Outcomes data is information about the results of surgery that can be published and used by surgeons, patients and hospitals to ultimately improve safety and quality. The government in 2013 made a commitment to produce individual surgeons’ outcome data, from national clinical audits. In 2013, the Royal College of Surgeons published the first set of consultant outcomes and the surgical profession has now released consultant outcomes data for the second consecutive year. This process is being overseen by the Healthcare Quality Improvement Partnership (HQIP) and involves the College and surgical specialty associations. The release of accurate data on surgical outcomes will empower patients by providing more public information about the quality of their care.
Each of the surgical specialty associations carry out clinical audits of the work of their member surgeons and of procedures carried out in the UK. These collections of information are sometimes called registers.
A number of audits and registers are well established. For example, the UK National Adult Cardiac Surgery Audit has been running since 2005, and the orthopaedic audit, known as the National Joint Registry, has been running for eleven years. Others, for example, the audit of bariatric surgery (for obesity), are newer.
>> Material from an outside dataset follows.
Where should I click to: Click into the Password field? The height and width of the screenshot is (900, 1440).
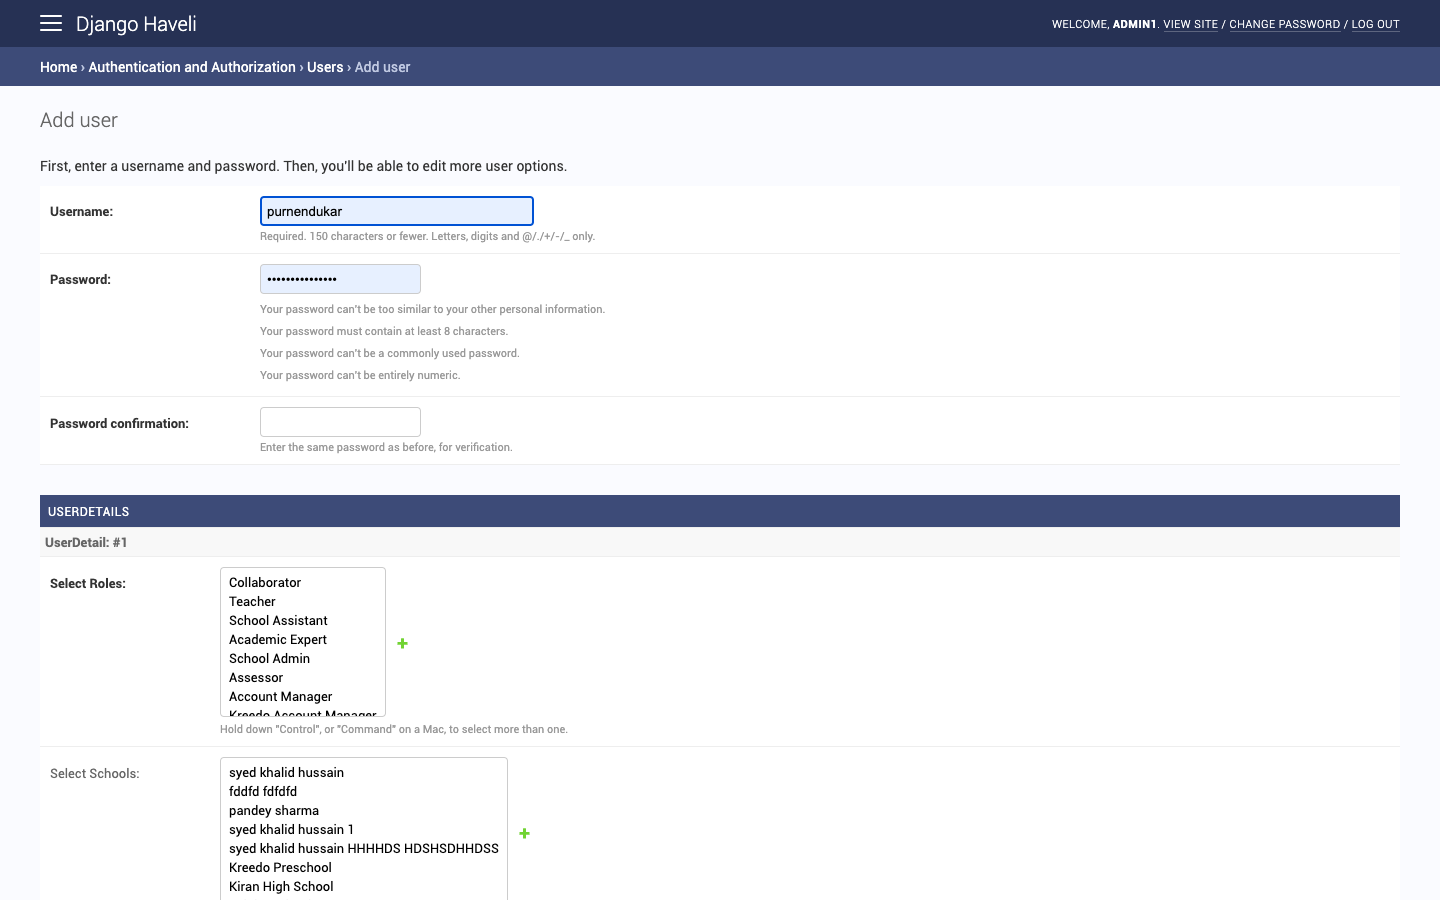pos(340,279)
The data has been validated and analysed by the surgical specialty associations to work out the appropriate standard for a surgeon, and to define acceptable and unacceptable variation from this standard.
Those surgeons that are far from reaching this standard, or are doing much better than it, are described as outliers (ie they are out of the ordinary from the mean average).
The data has been scrutinised by the specialty associations to pick up any potential areas of poor performance. Where necessary, there has been further investigation by the surgeon’s employing Trust.